▶ _DIRECTIVE_:
Copy out every line of the entries below that contains the word "call". Match it case-sensitively.

▶ _ENTRIES_:
.....
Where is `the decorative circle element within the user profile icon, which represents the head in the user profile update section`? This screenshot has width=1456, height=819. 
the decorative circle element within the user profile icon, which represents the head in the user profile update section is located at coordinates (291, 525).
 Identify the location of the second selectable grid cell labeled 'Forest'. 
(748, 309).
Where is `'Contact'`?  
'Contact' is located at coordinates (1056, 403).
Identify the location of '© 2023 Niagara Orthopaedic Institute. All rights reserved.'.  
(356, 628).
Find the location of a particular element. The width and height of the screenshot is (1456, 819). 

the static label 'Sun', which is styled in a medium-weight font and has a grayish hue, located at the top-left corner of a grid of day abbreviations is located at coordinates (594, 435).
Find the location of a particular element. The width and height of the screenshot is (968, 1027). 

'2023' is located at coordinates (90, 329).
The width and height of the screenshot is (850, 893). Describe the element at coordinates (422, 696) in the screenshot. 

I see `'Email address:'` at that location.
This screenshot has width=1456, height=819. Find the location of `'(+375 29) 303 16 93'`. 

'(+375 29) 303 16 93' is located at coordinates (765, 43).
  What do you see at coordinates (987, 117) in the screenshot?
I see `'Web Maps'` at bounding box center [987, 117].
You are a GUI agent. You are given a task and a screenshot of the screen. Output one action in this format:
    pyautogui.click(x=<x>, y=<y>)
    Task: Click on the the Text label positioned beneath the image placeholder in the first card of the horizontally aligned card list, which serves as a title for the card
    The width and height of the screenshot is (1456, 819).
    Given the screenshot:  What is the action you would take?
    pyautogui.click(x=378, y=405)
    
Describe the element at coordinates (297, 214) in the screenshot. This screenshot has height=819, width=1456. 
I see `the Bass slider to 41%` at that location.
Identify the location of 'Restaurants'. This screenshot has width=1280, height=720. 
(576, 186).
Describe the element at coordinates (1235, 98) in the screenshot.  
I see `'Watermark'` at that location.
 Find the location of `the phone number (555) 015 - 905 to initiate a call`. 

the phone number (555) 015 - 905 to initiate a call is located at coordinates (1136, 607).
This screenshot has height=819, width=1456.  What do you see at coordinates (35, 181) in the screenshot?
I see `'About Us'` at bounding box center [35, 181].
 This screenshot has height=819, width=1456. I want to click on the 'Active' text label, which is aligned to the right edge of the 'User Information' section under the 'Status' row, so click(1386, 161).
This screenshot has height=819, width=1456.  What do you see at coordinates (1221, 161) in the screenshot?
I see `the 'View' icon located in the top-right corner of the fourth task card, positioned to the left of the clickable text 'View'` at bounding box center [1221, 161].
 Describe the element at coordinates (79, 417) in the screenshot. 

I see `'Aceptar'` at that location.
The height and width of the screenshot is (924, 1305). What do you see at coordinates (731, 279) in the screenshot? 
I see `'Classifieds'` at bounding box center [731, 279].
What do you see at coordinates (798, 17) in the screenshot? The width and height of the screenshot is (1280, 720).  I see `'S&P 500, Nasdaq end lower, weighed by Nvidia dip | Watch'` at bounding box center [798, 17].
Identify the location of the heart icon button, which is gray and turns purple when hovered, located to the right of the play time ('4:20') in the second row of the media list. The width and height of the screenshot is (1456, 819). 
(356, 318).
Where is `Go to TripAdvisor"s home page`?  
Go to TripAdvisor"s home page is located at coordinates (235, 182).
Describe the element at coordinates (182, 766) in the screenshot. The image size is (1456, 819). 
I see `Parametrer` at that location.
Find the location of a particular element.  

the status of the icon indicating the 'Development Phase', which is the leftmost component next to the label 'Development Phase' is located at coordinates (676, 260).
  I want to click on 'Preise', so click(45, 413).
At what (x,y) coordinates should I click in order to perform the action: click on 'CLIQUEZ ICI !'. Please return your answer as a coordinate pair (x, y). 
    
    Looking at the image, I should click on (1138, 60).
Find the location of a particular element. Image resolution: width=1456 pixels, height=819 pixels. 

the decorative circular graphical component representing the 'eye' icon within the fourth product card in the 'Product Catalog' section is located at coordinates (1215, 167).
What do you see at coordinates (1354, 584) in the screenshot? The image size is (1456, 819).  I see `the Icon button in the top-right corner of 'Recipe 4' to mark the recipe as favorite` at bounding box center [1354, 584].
.....
▶ _FINAL ANSWER_:
 Find the location of `the phone number (555) 015 - 905 to initiate a call`. 
the phone number (555) 015 - 905 to initiate a call is located at coordinates (1136, 607).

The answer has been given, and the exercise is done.